Enrique’s Journey

By: Josh Chotiner

From the book cover "In the vast migration that is changing the U.S., a Honduran boy rides a freight train through Mexico. Each year thousands of Central Americans stow away for 1,500 miles on the tops and sides of trains. Some are parents desperate to escape poverty. Many are children in search of a parent who left them behind long ago. Only the brave and the lucky reach their goal."

From the book cover: “In the vast migration that is changing the U.S., a Honduran boy rides a freight train through Mexico. Each year thousands of Central Americans stow away for 1,500 miles on the tops and sides of trains. Some are parents desperate to escape poverty. Many are children in search of a parent who left them behind long ago. Only the brave and the lucky reach their goal.”

For the holidays, our Executive Director at City Year Denver came to us Corps Members with just the kind of gift I like to receive: a new book.  He told us that City Year was going to participate in the One Book, One Denver program, and read the 2012 program novel, Enrique’s Journey: The Story of a Boy’s Dangerous Odyssey to Reunite with His Mother.  What we did not know was that we were about to embark on a tearful journey of peril and heartbreak with the book’s main character, and that we would soon see that this reading was selected not only to connect our corps with the city we serve, but also to chronicle the journeys that some of our own students in Denver Public Schools can relate to in search of family and opportunity.

The One Book, One Denver program began back in 2004, and exists to engage young people and the city at large in a culture of literature and discussion of real life issues.   The program is run by Denver Arts and Venues, the same office that puts on the Five Points Jazz Festival, Film Fiesta, and a number of other cultural events.  Books are compiled yearly by a committee of librarians, teachers, authors, and book store owners based on a set of criteria that aim to keeps selections accessible to a large, diverse population of Denverites.  Then, the selections are narrowed down to three by the mayor, and finally put to public vote.  Enrique’s Journey won last year’s vote by a margin of three-to-one, and it is not hard to see why.

The book recounts how situations of destitution, hardship, and struggle lead many Latin American mothers to come to the United States alone, leaving children behind with family, in order to work and try to provide a better life for their children, and the perilous journeys many of these children make to rejoin their mothers in America.  Many, like Enrique, must avoid lethal adversaries like gangsters and corrupt police and immigration officers to reach the Rio Grande, literally hopping on and off of trains to make the voyage.  Sadly, for many, their arrivals at their mothers’ sides are not the fairytale endings they had been hoping for.  Some mothers have started new families in America, or have very stern expectations of respect that they feel they deserve for their sacrifices; many children come full of resentment and hopelessness that come from years of feelings of abandonment.
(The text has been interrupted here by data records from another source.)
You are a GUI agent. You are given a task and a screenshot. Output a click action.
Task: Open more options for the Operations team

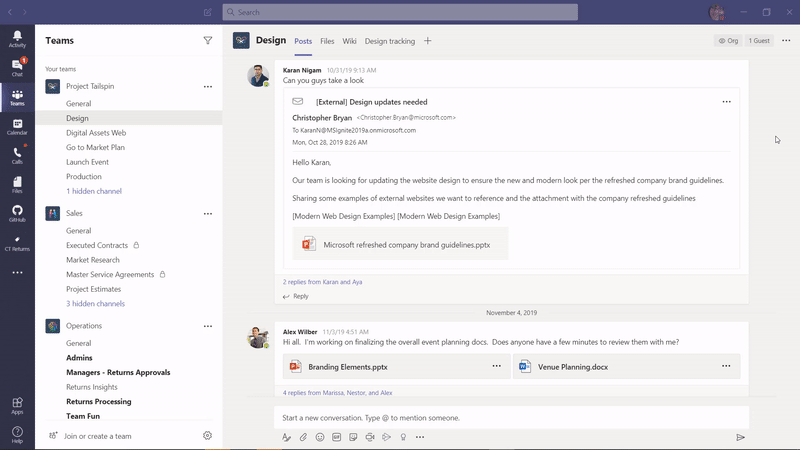tap(208, 326)
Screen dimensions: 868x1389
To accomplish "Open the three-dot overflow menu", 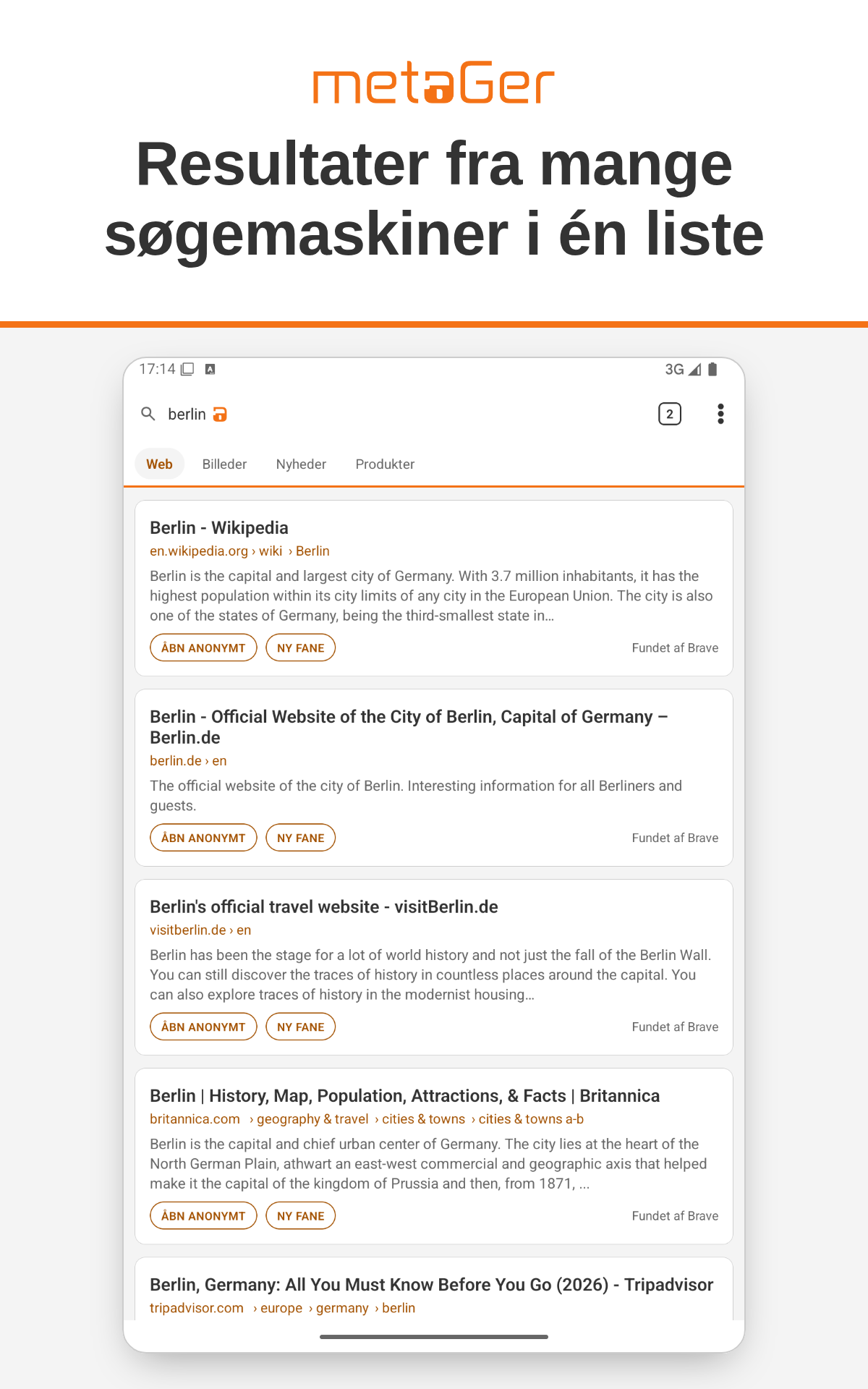I will coord(720,414).
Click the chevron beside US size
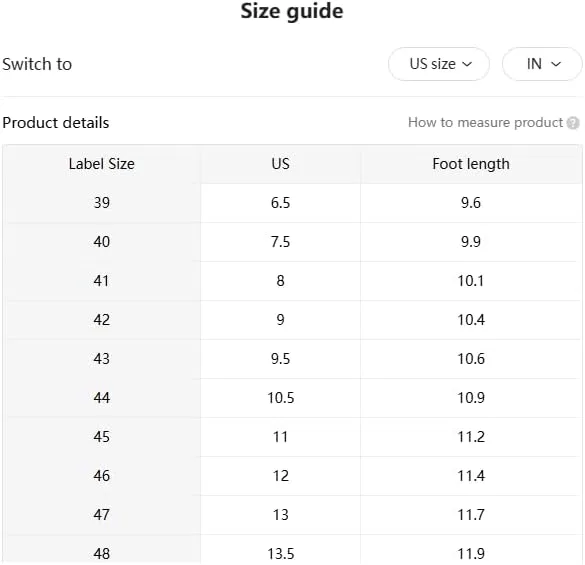Screen dimensions: 585x565 [x=467, y=64]
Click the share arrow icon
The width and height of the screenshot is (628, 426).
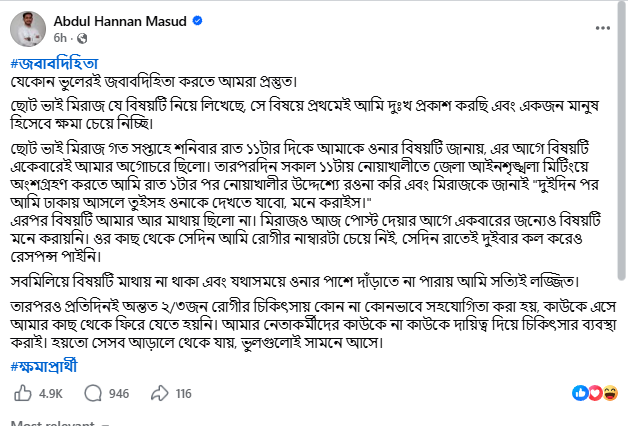pos(156,394)

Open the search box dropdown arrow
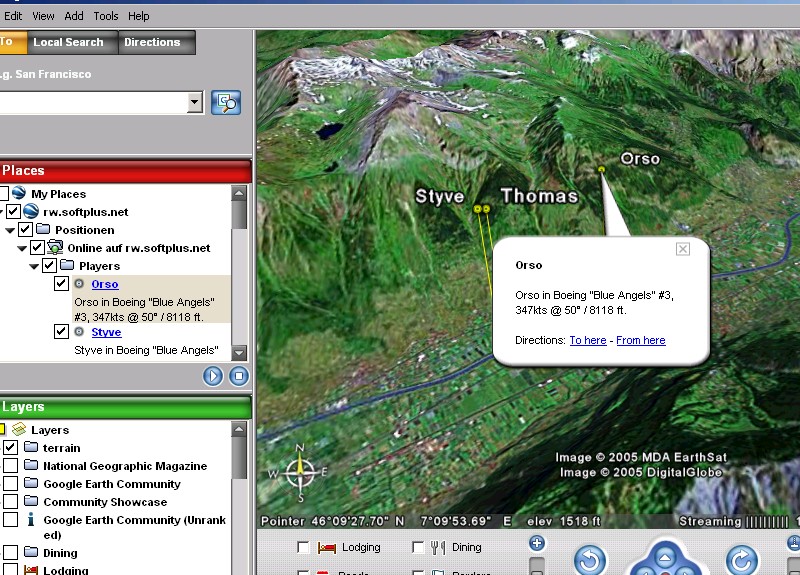pyautogui.click(x=194, y=102)
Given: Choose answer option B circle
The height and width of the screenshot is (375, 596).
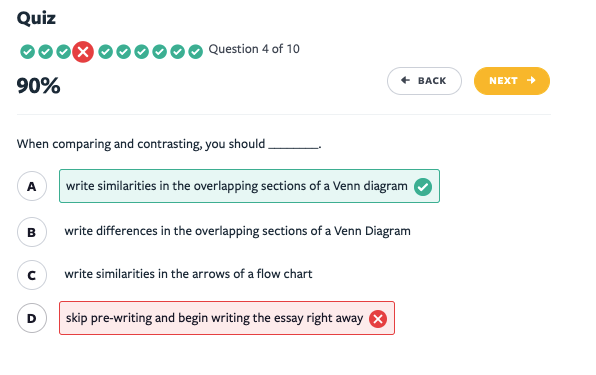Looking at the screenshot, I should point(32,232).
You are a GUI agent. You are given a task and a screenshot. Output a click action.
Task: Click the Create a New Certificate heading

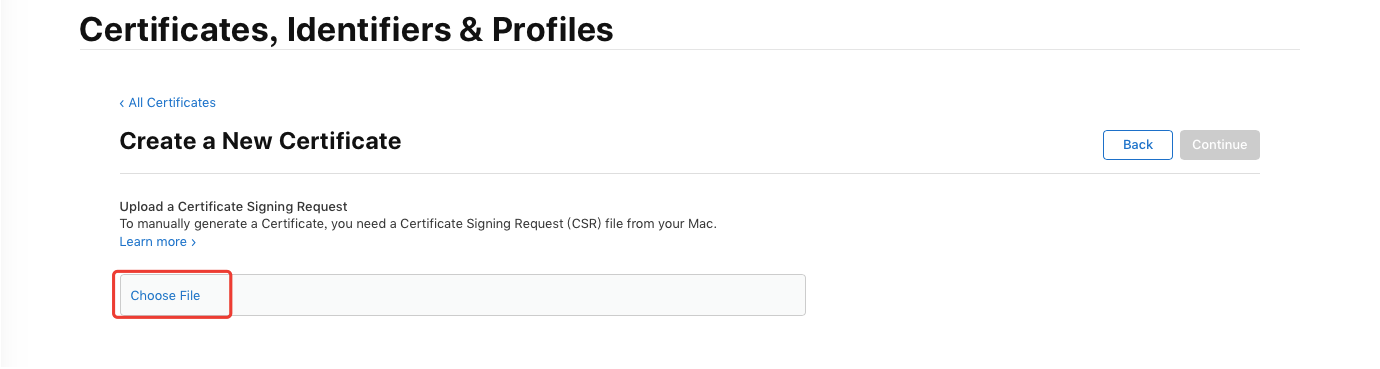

Upon completing our reading, we had the honor of hosting Niecie Washington, a representative of Denver Arts and Venues, for our discussion of this powerful tale of devotion and sacrifice.  I was most surprised by the passionate conversation and debate this book stirred up in all of us, spanning a wide range of subjects from immigration policy reform to Central American economics to paralyzing effects that living illegally in the shadows must have on many immigrant or first-generation students.  In the public discussion of immigration, we may all have different viewpoints, but for us City Year Corps Members, the toll that this issue takes on so many of our students is simply devastating, and affects the work we do with them each and every day.   I am thankful for the clarity and perspective that Enrique’s Journey delivered me, and even though each of my students doesn’t have the same harrowing tale as Enrique, I come away with a deeper understanding of the circumstances of immigrants and their lives, both here and in their countries of origin where they come from.  I can only hope to find out more about the journeys my students have taken, and use that knowledge to make everything I do for them more individually responsive and powerful.